Wet, wet and a bit more for luck. My goodness we have had some rain. The ground is saturated, tough enough for gardeners, it must be a nightmare for farmers. It is very frustrating; you’ve really had to seize your moments to get out. Thankfully I did. I shifted a couple of shrubs, did some serious pruning and managed to sow a bit of seed. In the days ahead I will hope to finish pruning an apple tree and then I will hang out a Codling Moth trap. I had quite a bit of moth trouble last year, so a trap hung for two or three months will help to knock out adults ahead of mating. The beast is impossible to spray for and once the eggs are laid, trouble will follow, with emerging grubs diving into the bottom of young fruit and then eating their way out. I have some pricking out to do too, with cabbage and lettuce needing space. I will transfer them into a couple of seed trays for a few weeks and will hopefully have something fit for the ground around Easter.

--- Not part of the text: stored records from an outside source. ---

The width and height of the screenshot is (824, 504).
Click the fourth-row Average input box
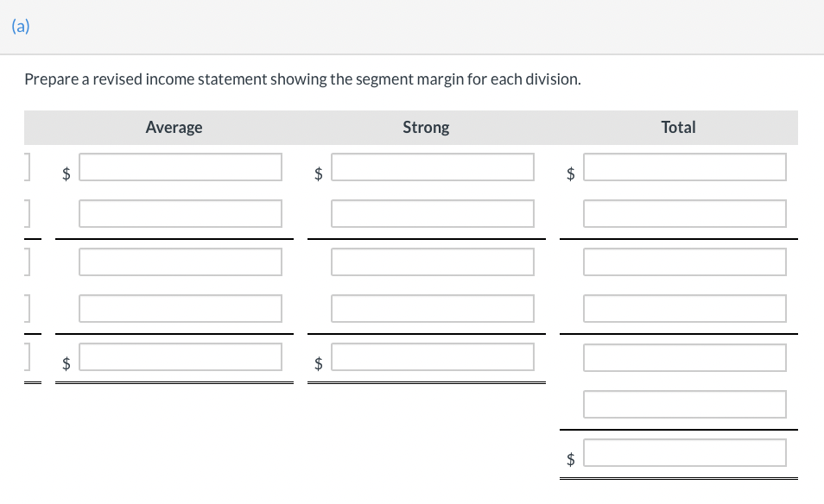click(x=181, y=309)
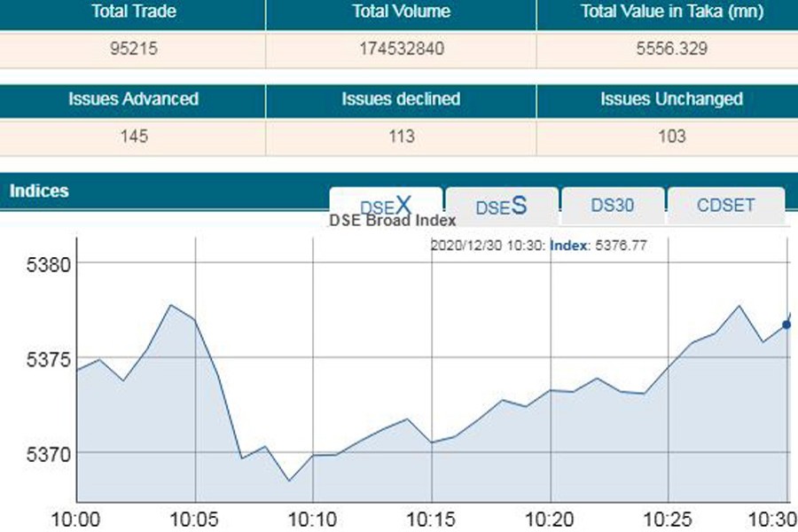
Task: Click the total trade value 95215
Action: point(133,49)
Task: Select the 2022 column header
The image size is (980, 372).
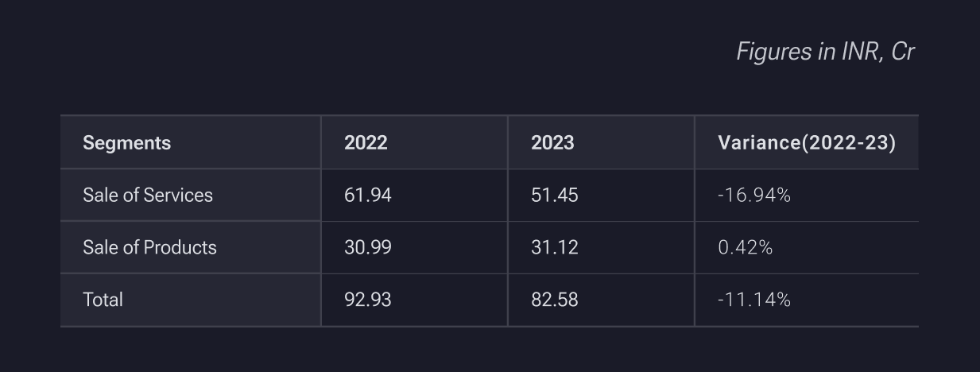Action: (366, 143)
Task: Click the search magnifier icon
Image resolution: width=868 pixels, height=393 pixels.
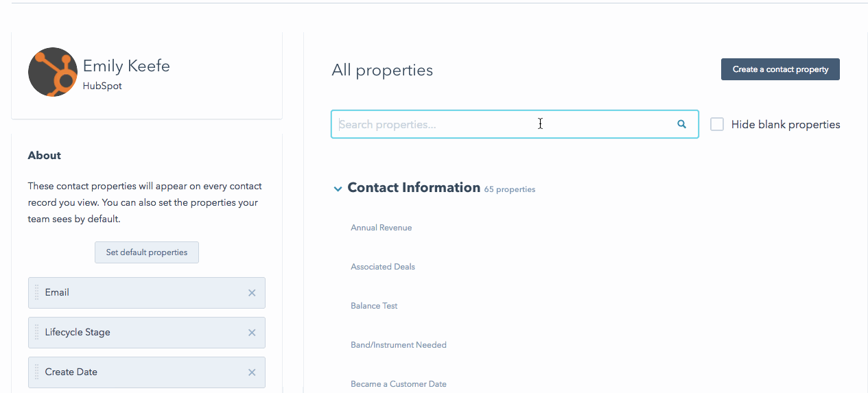Action: 681,124
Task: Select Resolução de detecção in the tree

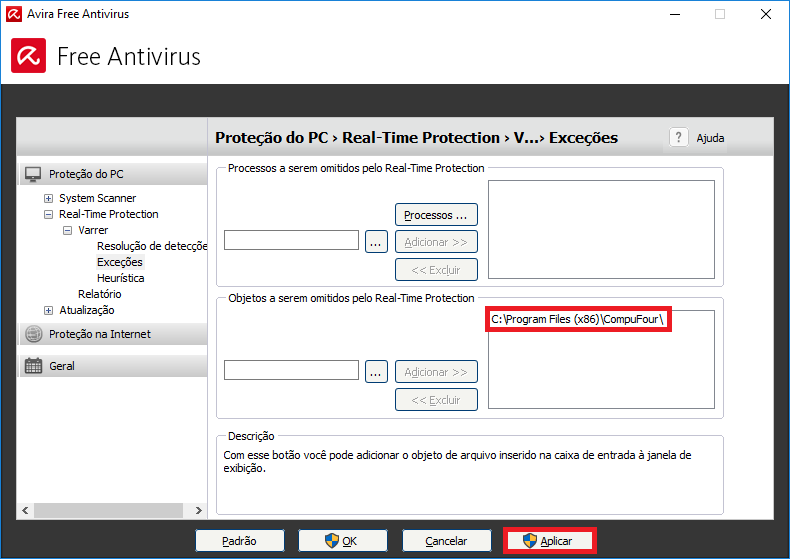Action: 151,246
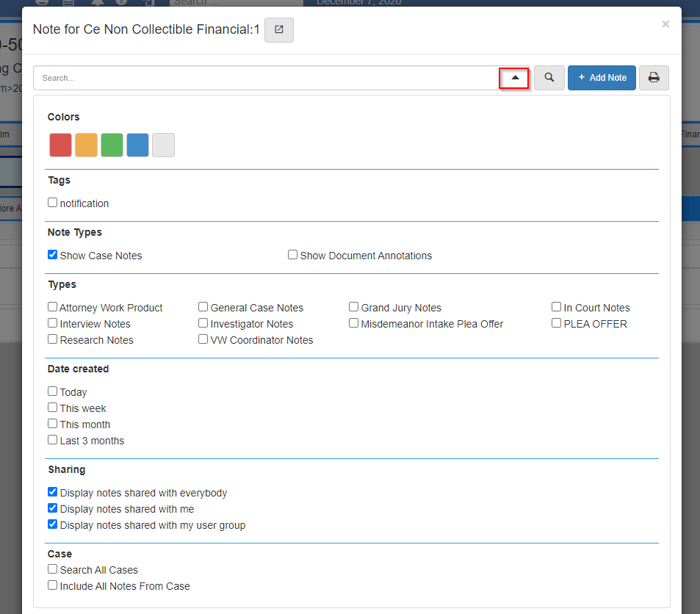Close the note dialog with the X
This screenshot has width=700, height=614.
pyautogui.click(x=665, y=24)
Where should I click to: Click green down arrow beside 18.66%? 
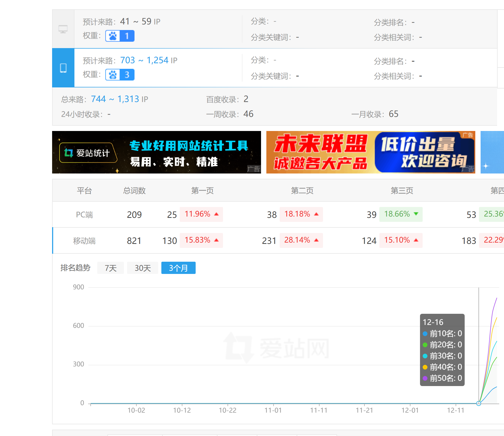(x=416, y=214)
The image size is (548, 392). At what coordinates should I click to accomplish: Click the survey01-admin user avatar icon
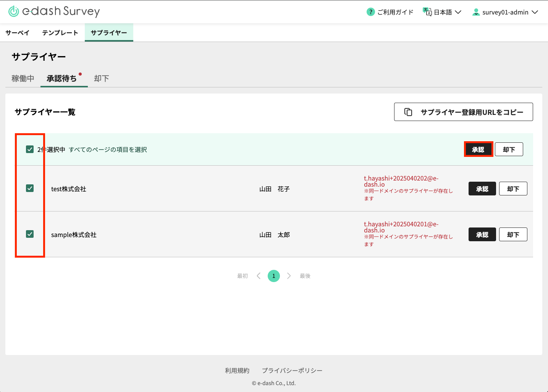coord(476,12)
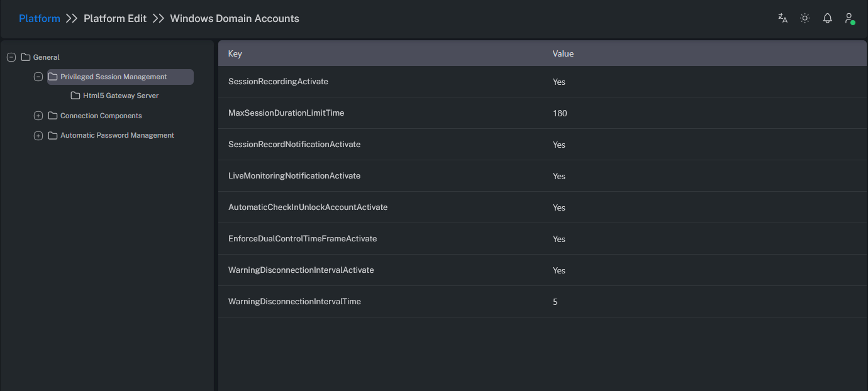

March is a really good month for sowing seed if you have space, you’ll need to be selective according to the space and protection that you can offer, but many things will grow now without extra heat. You can be sowing grass seed too, establishing new space or patching up old. It will germinate quite quickly and will be spurred by the changing of the clock to bring more light. You can continue to plant out onions, garlic, asparagus and rhubarb this month and they will be quick to show life. Towards the end of the month you can also get your potatoes into the ground and direct sow some salad vegetables. If you have any soft fruit or newly pruned roses, then a bit of top dressing with a general feed or even chicken pellets will be beneficial at the turn of the month. As the daffodils and winter pansies fade, you may want to bring some early colour back and many centres will have aubretia, pansies, anemones and violas to brighten the run up to Easter.
And finally, consider growing the vegetable that you never have. Supermarkets do get plenty of bad press and certainly have a negative effect on the High Street, but they have created interest in a huge range of vegetables and many of them can be grown from seed at home. Try Celeriac or Kohl Rabi and sow it now. Re-join the adventure.